[Work required]: For this exercise, copy all the data exactly and include none of the pictures.

Excerpted data section start

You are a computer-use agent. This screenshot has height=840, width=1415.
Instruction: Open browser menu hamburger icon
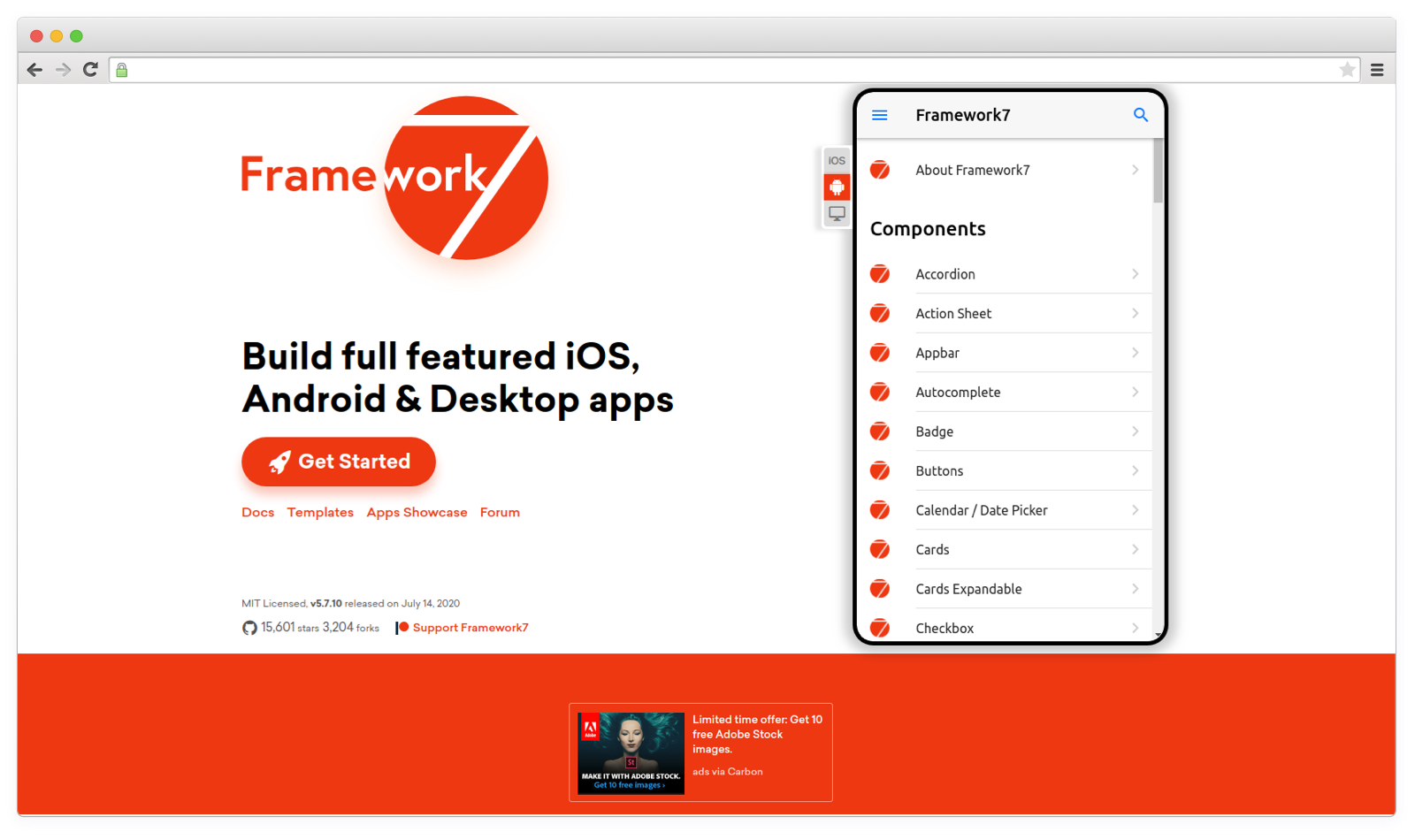click(x=1377, y=70)
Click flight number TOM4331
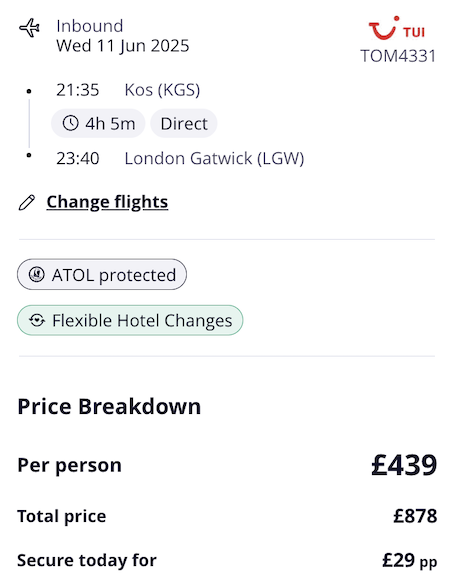 click(398, 56)
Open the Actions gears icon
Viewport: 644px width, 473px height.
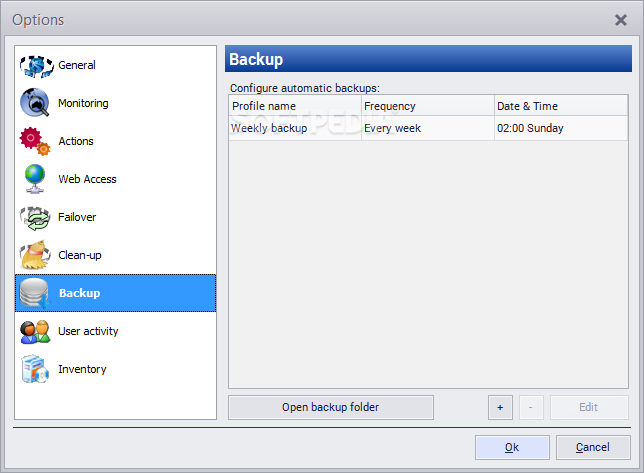click(x=35, y=141)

Excerpted data section end

[Written response]:
You are a computer-use agent. This screenshot has height=840, width=1415.
Instruction: Open browser menu hamburger icon
click(x=1377, y=70)
Click flight number TOM4331
 click(398, 56)
Open the Actions gears icon
Viewport: 644px width, 473px height.
click(x=35, y=141)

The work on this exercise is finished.